The new Fujifilm XT3 camera was released about a month before my trip. Like its predecessor, the XT2, it promised a weather-resistant camera body. When it was first released, I debated whether or not to purchase it right away, especially because it was going to be an expensive investment. However, I went for it a couple weeks before our trip because of my growing concerns about Iceland’s weather and because I wanted to make sure that the weather wouldn’t hinder me from photographing the places we were about to visit. Fortunately, I already had weather resistant, lightweight prime lenses (Fujifilm XF 23mm f2 and 35mm f2), so I didn’t have to buy or rent lenses on top of my already expensive camera body purchase.

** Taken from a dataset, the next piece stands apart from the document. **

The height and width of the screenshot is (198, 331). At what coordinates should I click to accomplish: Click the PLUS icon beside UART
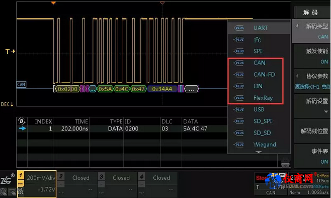click(239, 28)
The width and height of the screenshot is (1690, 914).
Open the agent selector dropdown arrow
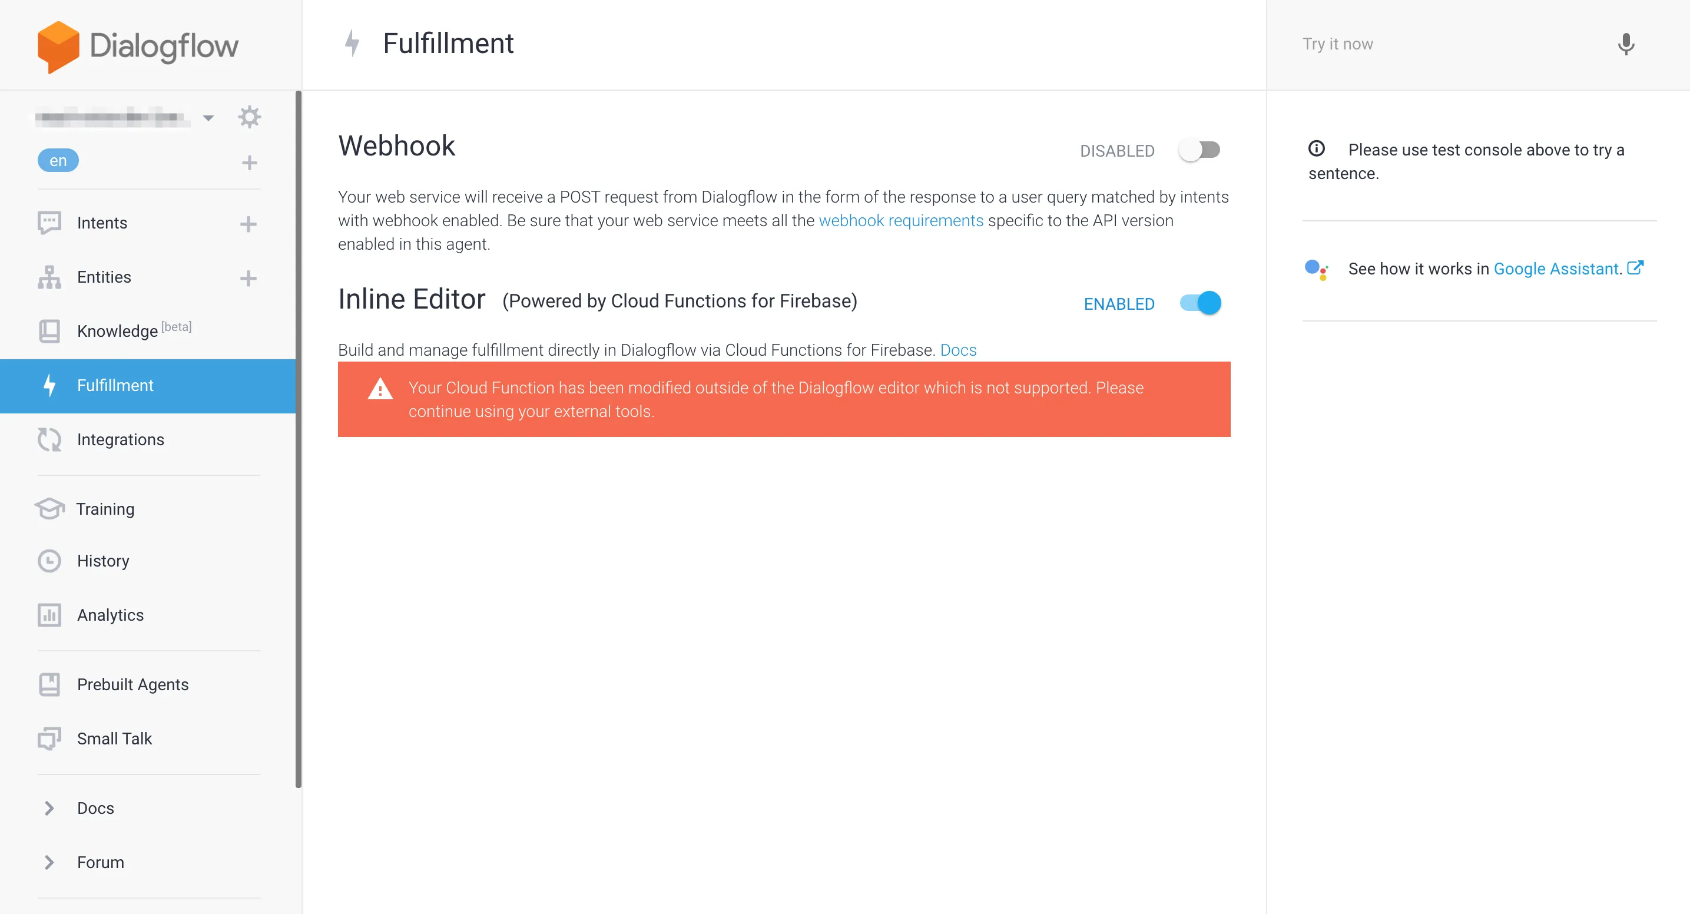pyautogui.click(x=208, y=118)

To protect my camera and lenses, I also brought my Matador Camera Base Layer with built-in rain cover and my Matador Lens Base Layer. Since I only switched lenses inside the camper van we rented from Happy Campers (to ensure a dry space), I kept my extra lens and the Lens Base Layer inside our van. I also clipped a small quick-dry towel onto my bra strap for easy access and kept it protected underneath my layers of parka and additional clothing. I used the towel to quickly wipe down my camera body and lens body (not the glass–I have different wipes for the glass) as soon as I could. Despite them being weather resistant, I didn’t want the moisture to hang around, especially when I stored them in the Matador base layers.

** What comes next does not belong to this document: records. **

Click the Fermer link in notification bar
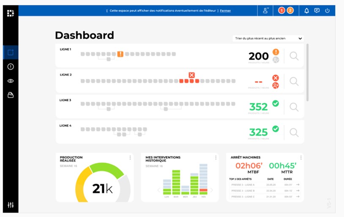Viewport: 344px width, 217px height. (x=225, y=11)
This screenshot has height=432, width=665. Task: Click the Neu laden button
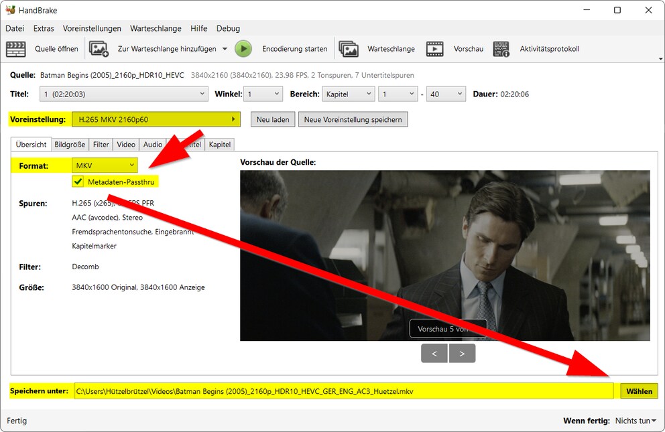pos(272,119)
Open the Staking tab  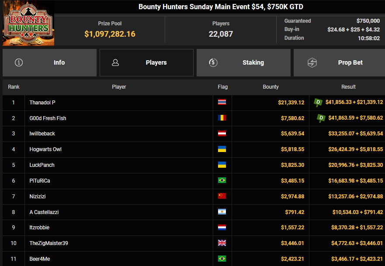click(243, 62)
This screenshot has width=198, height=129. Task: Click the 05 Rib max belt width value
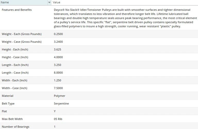58,119
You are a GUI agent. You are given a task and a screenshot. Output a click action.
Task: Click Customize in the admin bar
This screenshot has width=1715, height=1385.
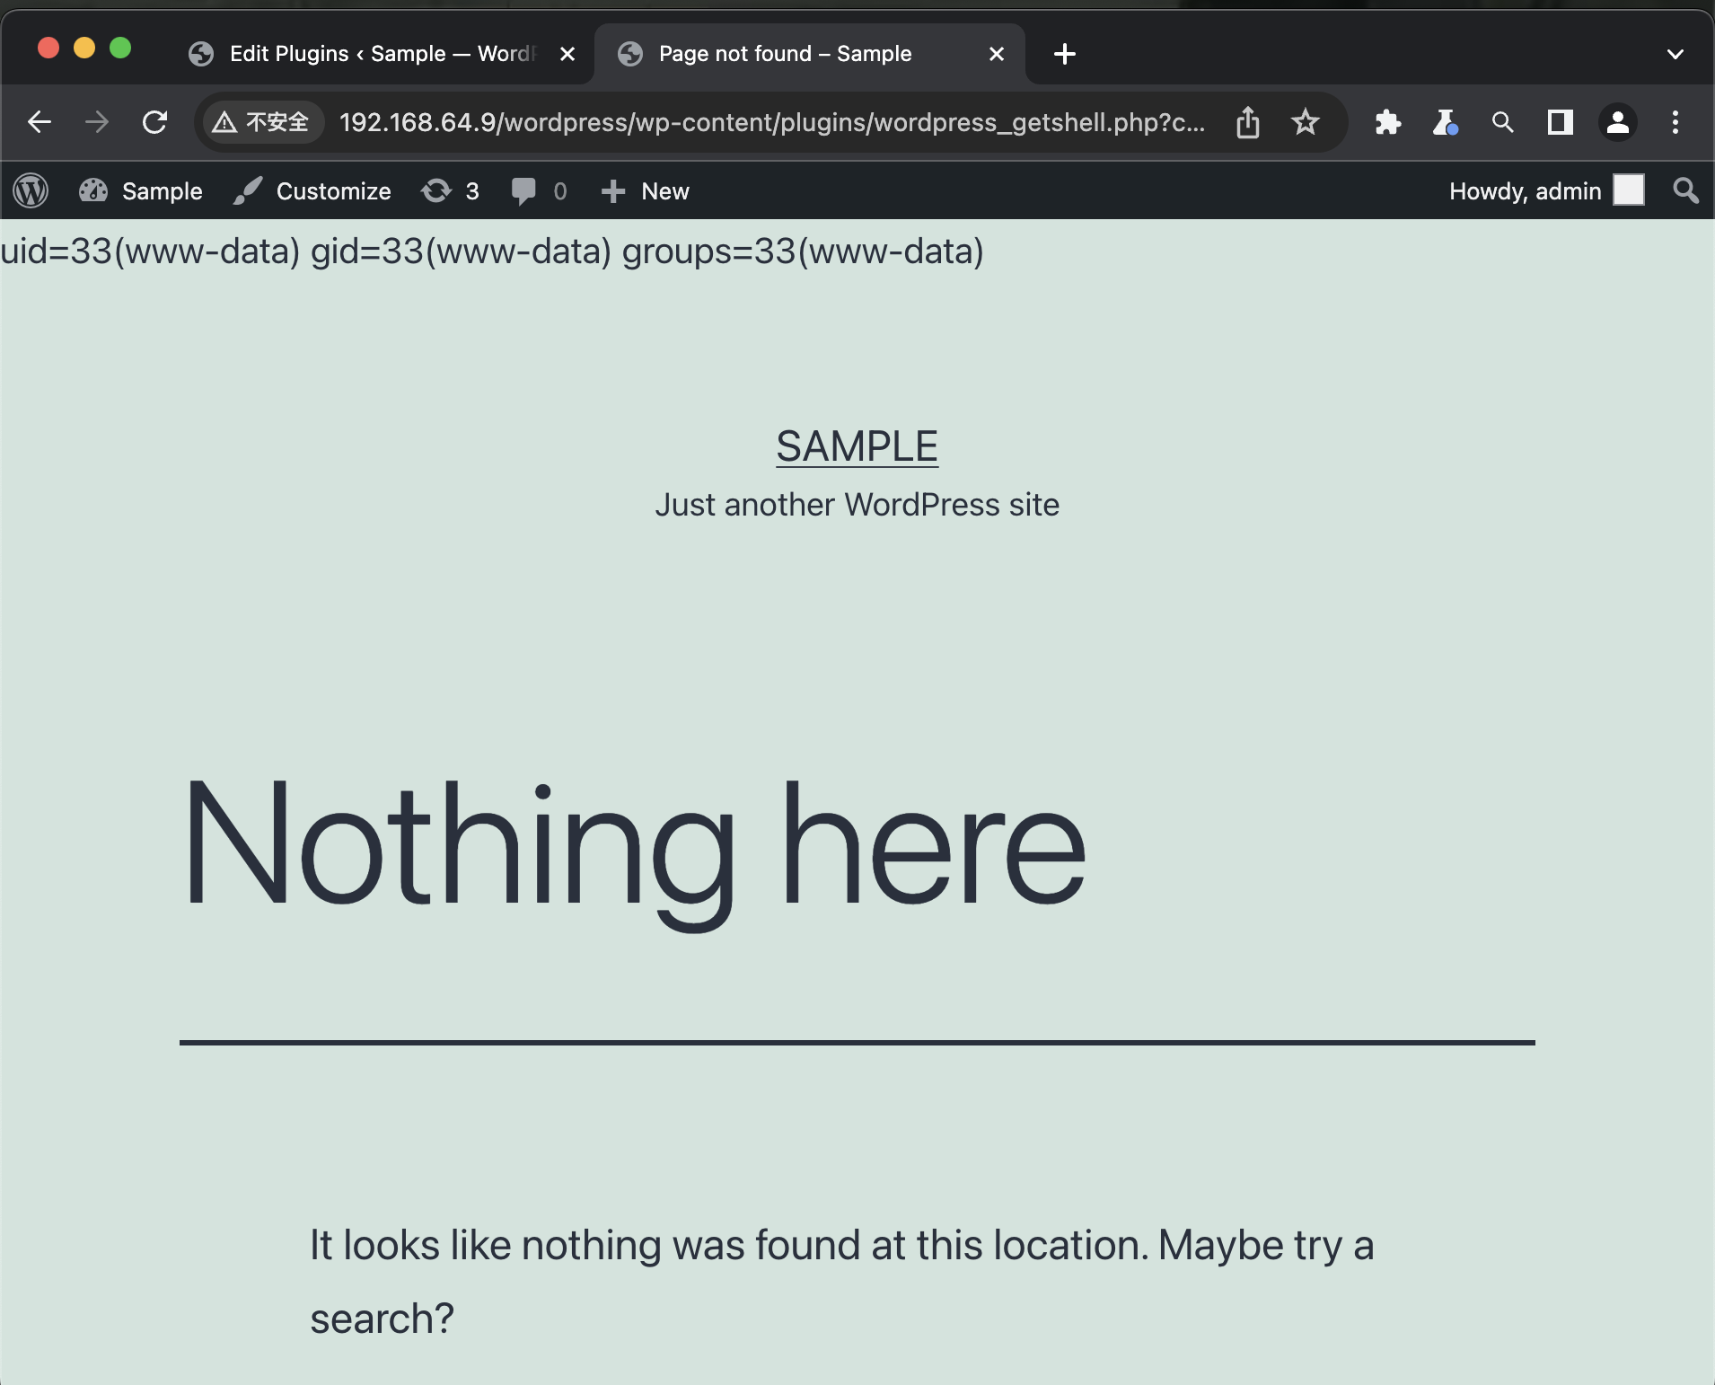pos(313,190)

At night inside the van, I thoroughly wiped down my camera and kept it with the lens attached inside a resealable sandwich bag containing moisture-absorbing silica gel packets. I took out the Promaster Rugged memory cards (advertised to be “world proof”) and battery and kept the doors open while inside the bag. (I learned this from one of the helpful employees at National Camera Exchange, which is my local camera store.)
I also had to protect myself to make sure I was ready for any photography opportunities. Luckily, I live in Minnesota and understand how important layers are in the winter because it could be cold and wet outdoors while hot and dry indoors (even just inside the camper van).

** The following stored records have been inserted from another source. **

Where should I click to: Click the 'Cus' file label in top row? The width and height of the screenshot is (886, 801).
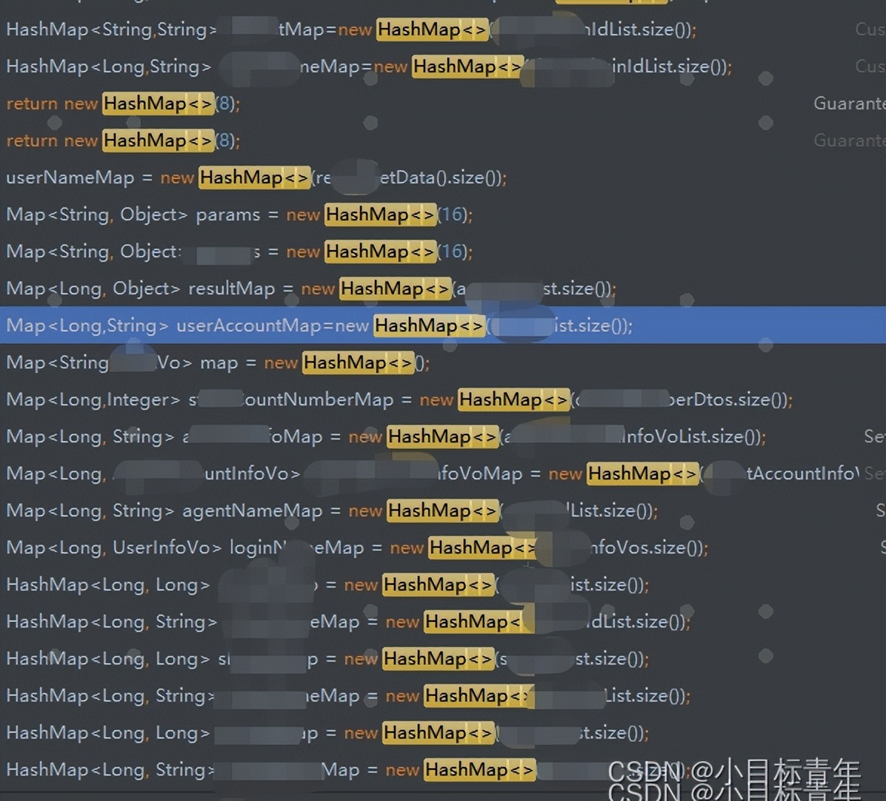870,30
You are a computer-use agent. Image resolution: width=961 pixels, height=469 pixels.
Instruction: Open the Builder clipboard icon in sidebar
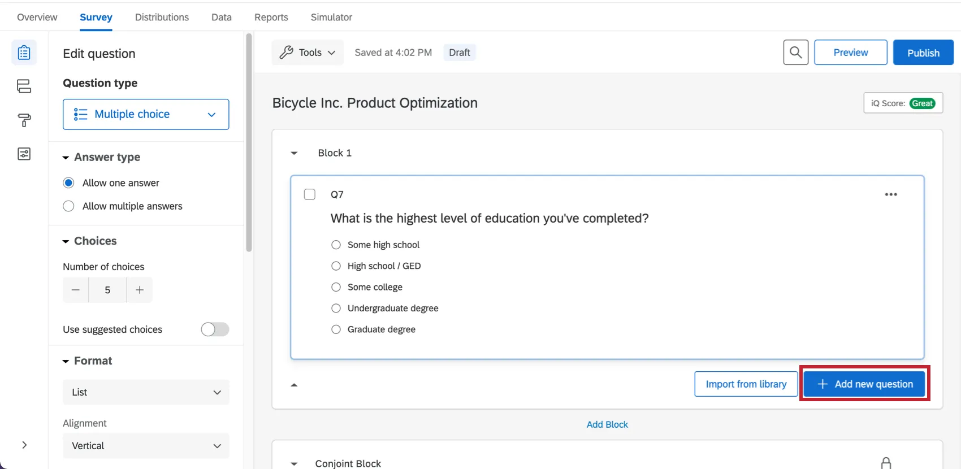pyautogui.click(x=24, y=53)
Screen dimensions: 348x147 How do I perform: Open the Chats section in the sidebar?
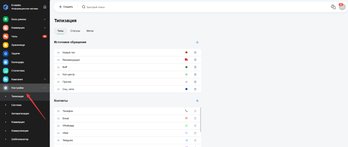pos(24,36)
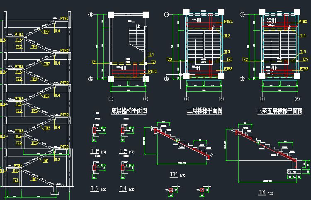Click the red slab line of TB2 detail
Image resolution: width=311 pixels, height=200 pixels.
[182, 144]
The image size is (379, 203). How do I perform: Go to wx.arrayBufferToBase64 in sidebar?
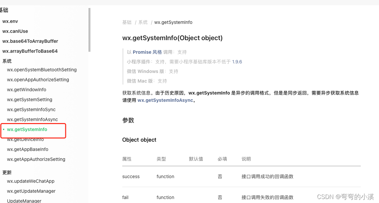30,51
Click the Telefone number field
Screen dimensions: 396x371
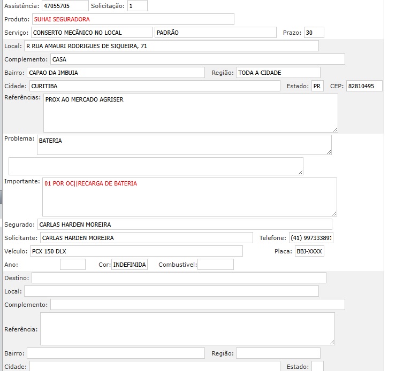[310, 238]
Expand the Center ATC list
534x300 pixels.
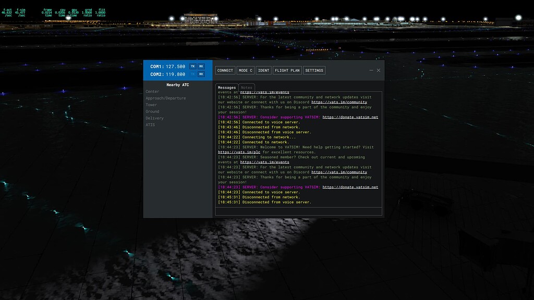[x=151, y=91]
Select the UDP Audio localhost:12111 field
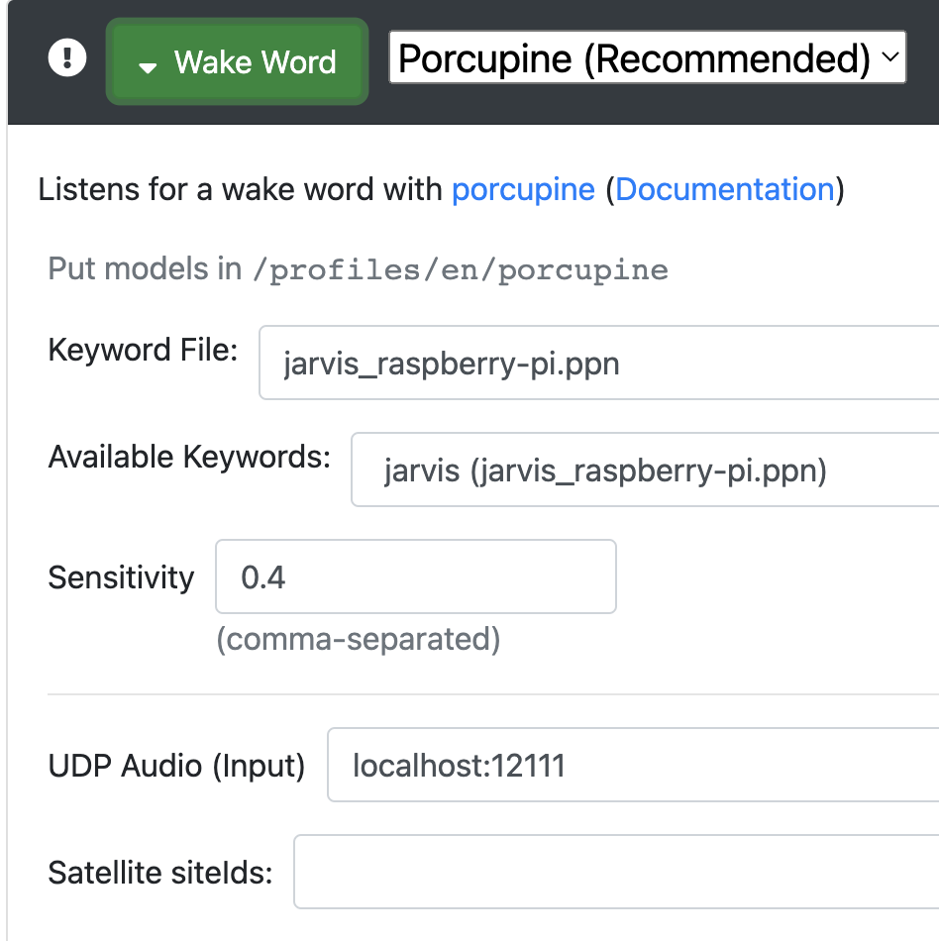This screenshot has height=941, width=939. point(632,765)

My main outer layer was the weather-resistant Eddie Bauer parka. Even in the cold rain, it kept me warm and dry underneath it. My other top layers were a lightweight sweater and a moisture-wicking sleeved shirt. For my bottoms, I wore thick leggings most of the time, but also brought a pair of cargo pants in case I needed another layer. I also had my Love Your Melon beanie, a thick scarf, Sorel calf-high waterproof winter boots, and weather-resistant Burton Gore-Tex waterproof mittens that came with a pair of thin liner gloves.
Keeping my photography equipment and myself protected ensured that I would be able to enjoy my trip and gave me the peace of mind I needed to capture the photos I wanted to capture without endangering my gear.